(目標位置の記録)
────────────────

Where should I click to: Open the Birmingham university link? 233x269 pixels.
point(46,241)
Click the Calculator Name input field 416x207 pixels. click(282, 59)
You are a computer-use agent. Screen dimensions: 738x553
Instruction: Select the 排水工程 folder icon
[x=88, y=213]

────────────────

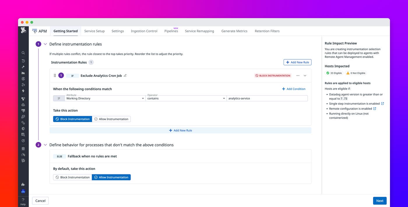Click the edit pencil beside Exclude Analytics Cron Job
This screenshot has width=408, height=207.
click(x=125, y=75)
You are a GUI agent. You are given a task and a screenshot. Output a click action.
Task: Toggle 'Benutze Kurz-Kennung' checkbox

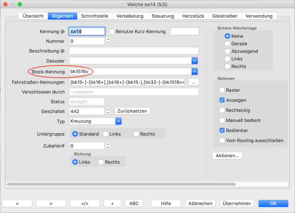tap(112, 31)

────────────────

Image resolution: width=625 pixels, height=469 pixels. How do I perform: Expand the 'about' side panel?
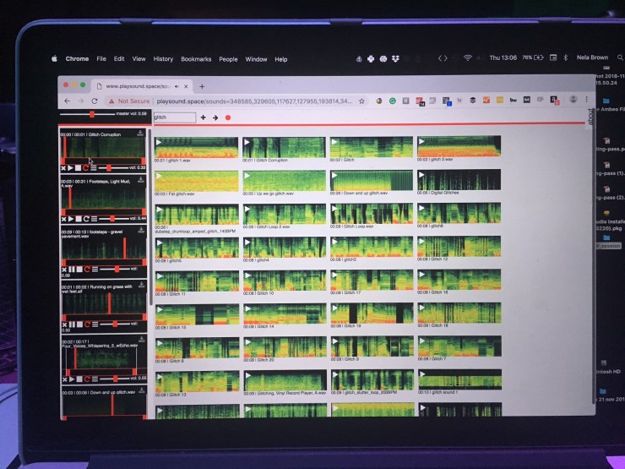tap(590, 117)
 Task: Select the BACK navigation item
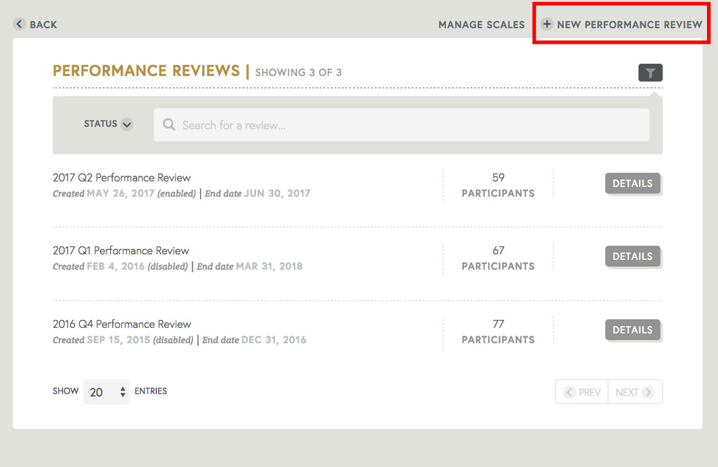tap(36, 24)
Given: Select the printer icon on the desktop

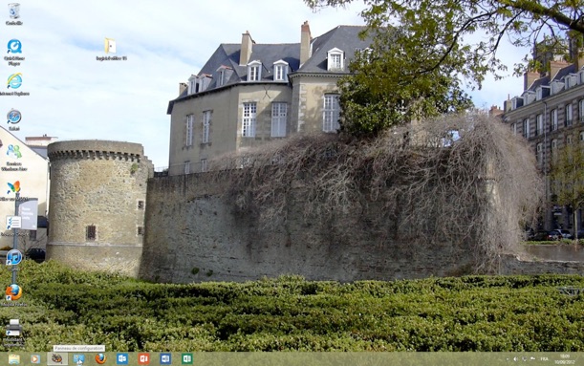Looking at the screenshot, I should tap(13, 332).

────────────────

#### 課題の指示
上の記録のうち、「Where should I」を含む行から「[x=88, y=213]」を含む行までを、両端の行も含めて一字一句そのまま引用してもらえますか。

#### 解答
Where should I click to: Open the Birmingham university link? 233x269 pixels.
point(46,241)
Click the Calculator Name input field 416x207 pixels. click(282, 59)
You are a computer-use agent. Screen dimensions: 738x553
Instruction: Select the 排水工程 folder icon
[x=88, y=213]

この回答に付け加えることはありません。